Chronologie : Anfang und Ende der Daimler-Chrysler-Ehe

1998 haben sich die Autohersteller Daimler-Benz AG und Chrysler Corporation nach mehrmonatiger Vorbereitung zusammengeschlossen. Neun Jahre später kam das Ende der transatlantischen Autoehe.

7. Mai 1998:

Die Chefs beider Unternehmen, Jürgen Schrempp (Daimler-Benz) und Robert Eaton (Chrysler), geben die Megafusion vor der Presse in London bekannt. Schrempp: "Dies ist ein historischer Zusammenschluss, der das Gesicht der Industrie verändern wird."

18. September 1998: Die Aktionäre von Daimler stimmen mit über 99 Prozent zu, die Chrysler-Eigner mit mehr als 97 Prozent.

17. November 1998: Tag eins des neuen Unternehmens Daimler-Chrysler AG. Die Aktien werden weltweit an der Börse gehandelt.

1. April 2000: Nach dem Ausscheiden von Eaton wird Schrempp alleiniger Chef des Konzerns.

28. Juli 2000:
Daimler-Chrysler beteiligt sich am japanischen Autobauer Mitsubishi Motors, zieht aber im April 2004 angesichts der hohen Verluste von Mitsubishi die Notbremse und beginnt, sich von dem japanischen Autobauer zurückzuziehen.

17. November 2000: Der Deutsche Dieter Zetsche wird Chef von Chrysler. Unter seiner Führung geht es dem von asiatischer Konkurrenz bedrängten Unternehmenszweig zunächst allmählich wieder besser.

2005: Chrysler trägt einen Operating Profit von 1,5 Milliarden Euro zum Daimler-Chrysler-Ergebnis bei, während Mercedes rote Zahlen schreibt.

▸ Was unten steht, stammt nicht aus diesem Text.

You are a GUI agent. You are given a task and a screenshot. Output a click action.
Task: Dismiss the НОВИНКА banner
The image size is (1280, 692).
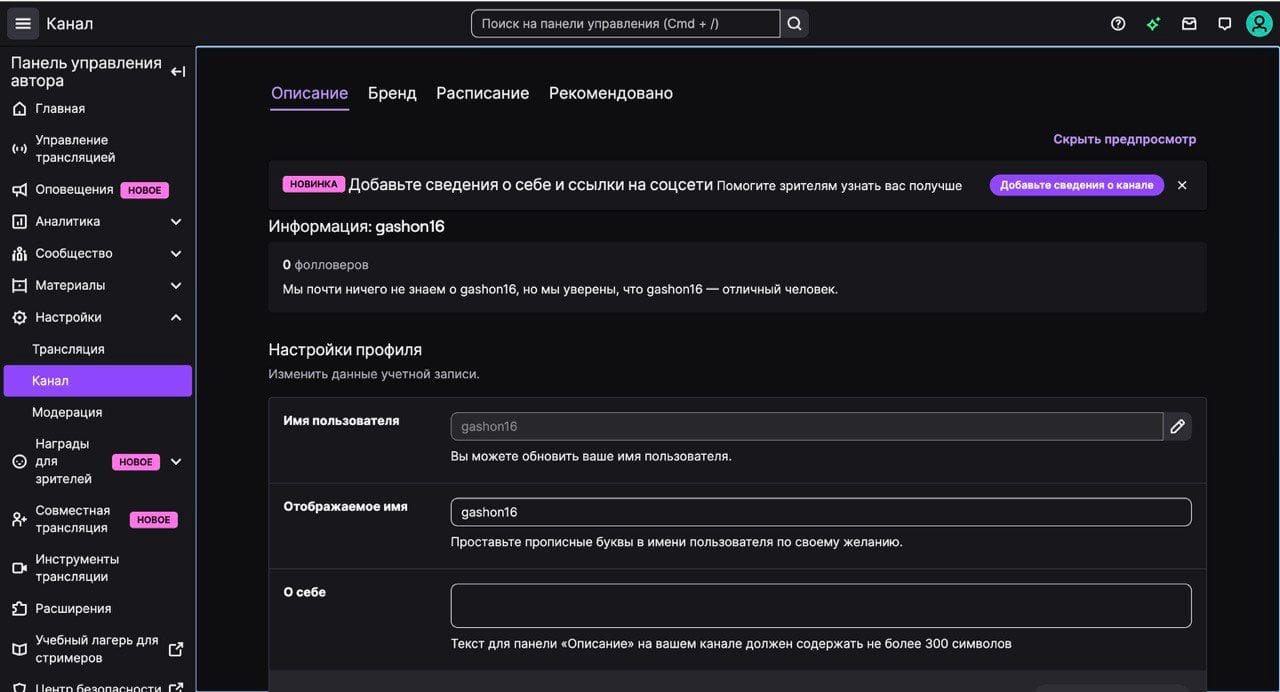tap(1182, 185)
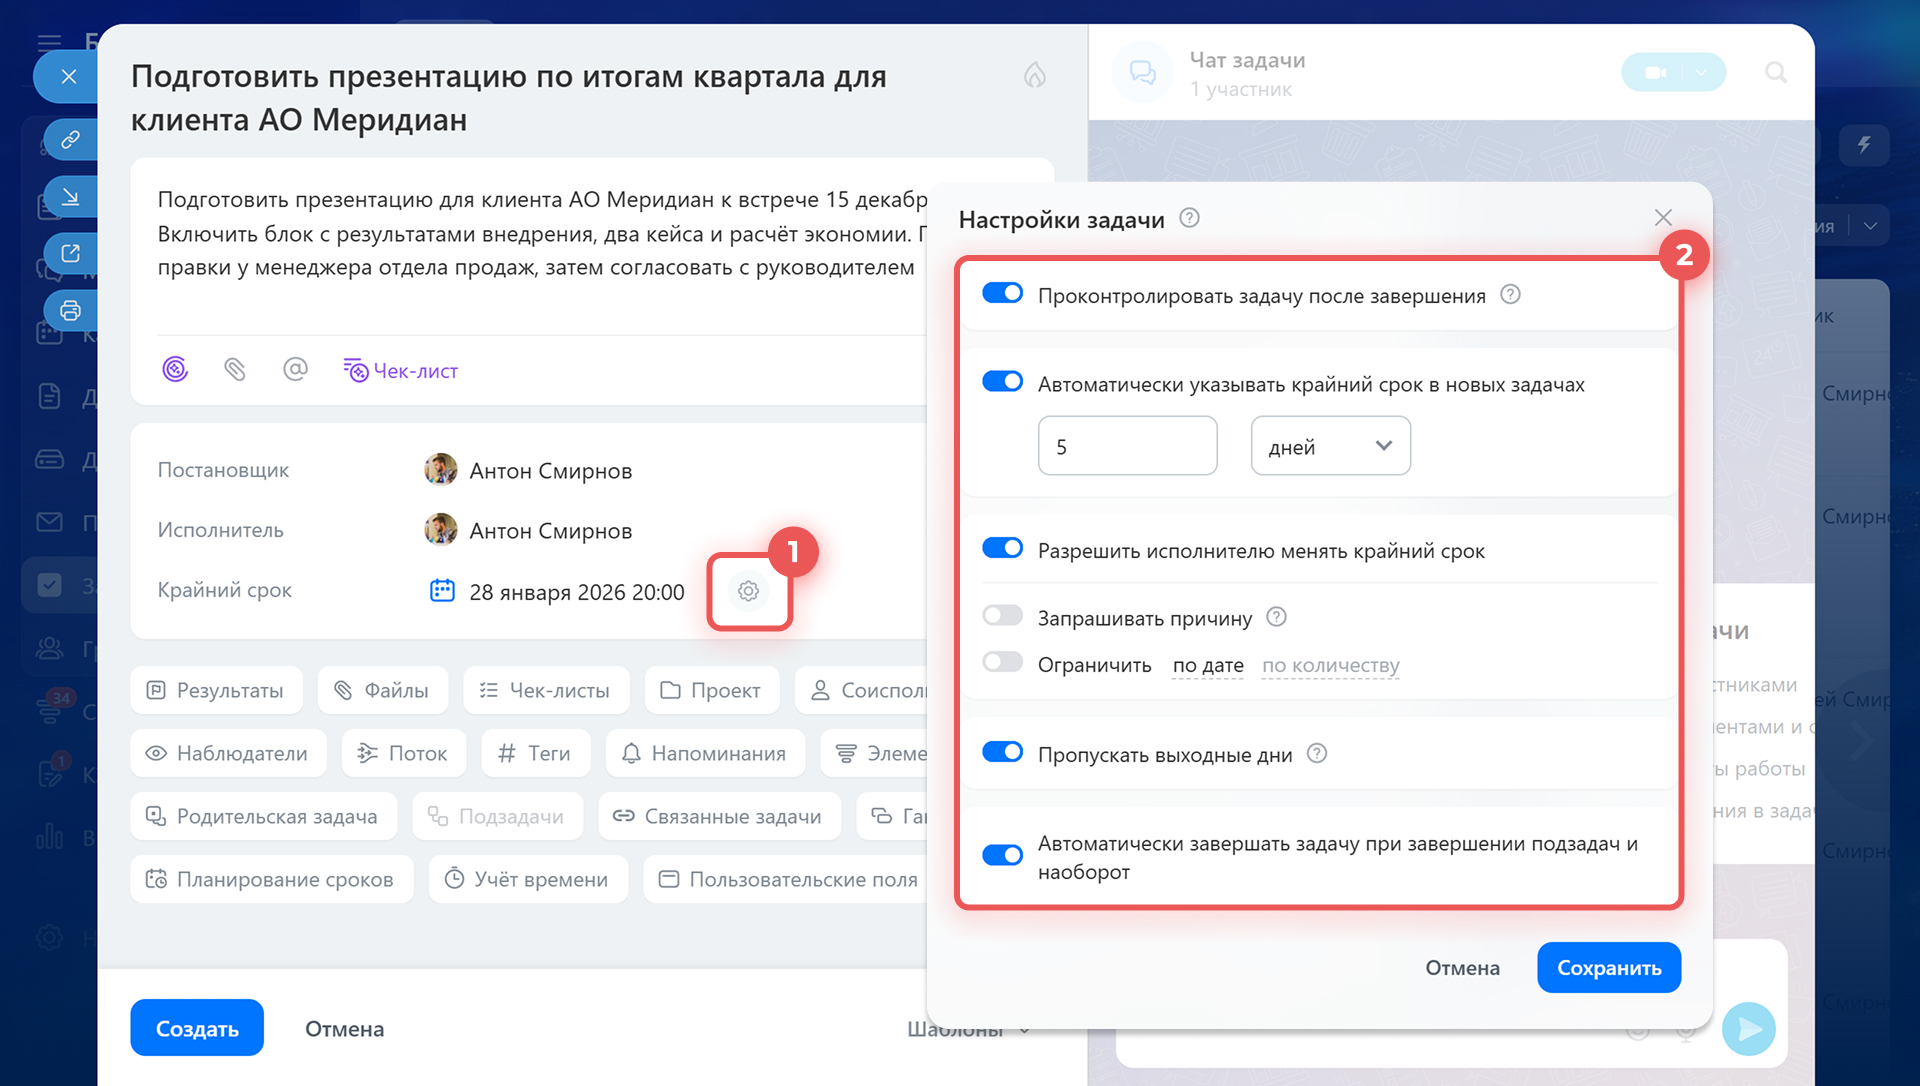Click the mention @ icon
This screenshot has width=1920, height=1086.
pyautogui.click(x=295, y=370)
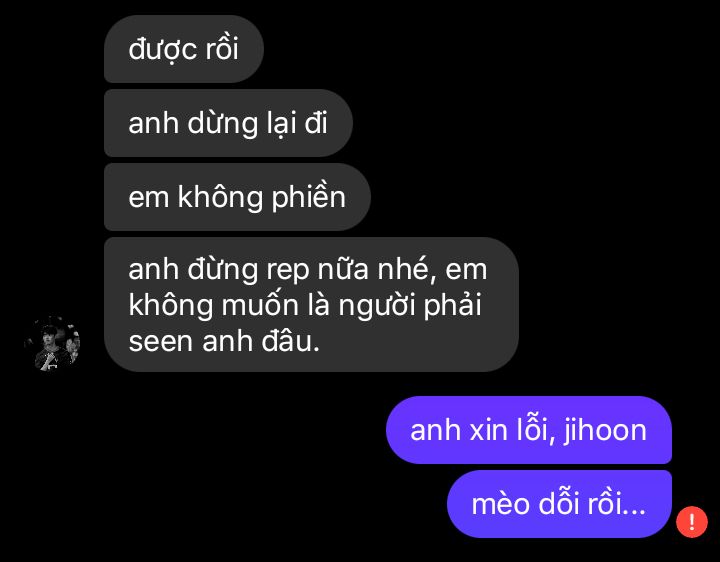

1. Januar 2006: Zetsche wird als Nachfolger von Schrempp Vorstandsvorsitzender des Konzerns. Bei Chrysler geht es in dem Jahr wieder abwärts: Die hohen Spritpreise verderben den Amerikanern die Lust auf große Geländewagen und Pickups, die den Großteil der Modellpalette stellen. Chrysler macht einen Milliardenverlust.

14. Februar 2007:
Zetsche kündigt tiefe Einschnitte bei Chrysler an. Bis 2009 sollen 13.000 Stellen gestrichen und die Produktion um 400.000 Fahrzeuge verringert werden. Erstmals schließt er eine Trennung von Chrysler nicht mehr aus.

4. April 2007: Der Vorstandschef bestätigt erstmals Gespräche mit potenziellen Interessenten für die angeschlagene US-Tochter.

14. Mai 2007: Der US-Finanzinvestor Cerberus soll die Mehrheit an Chrysler übernehmen. Fast genau neun Jahre nach der Fusion wollen Chrysler und die künftige Daimler AG wieder getrennte Wege gehen.

3. August 2007: Das Ende der transatlantischen Auto-Allianz von Daimler und Chrysler wird endgültig besiegelt. Cerberus übernimmt 80,1 Prozent an dem US-Autobauer für rund 5,5 Milliarden Euro. Die restlichen 19,9 Prozent bleiben beim bisherigen Mutterkonzern.

4. Oktober 2007: Auf einer außerordentlichen Hauptversammlung soll der neue Firmenname Daimler AG beschlossen werden.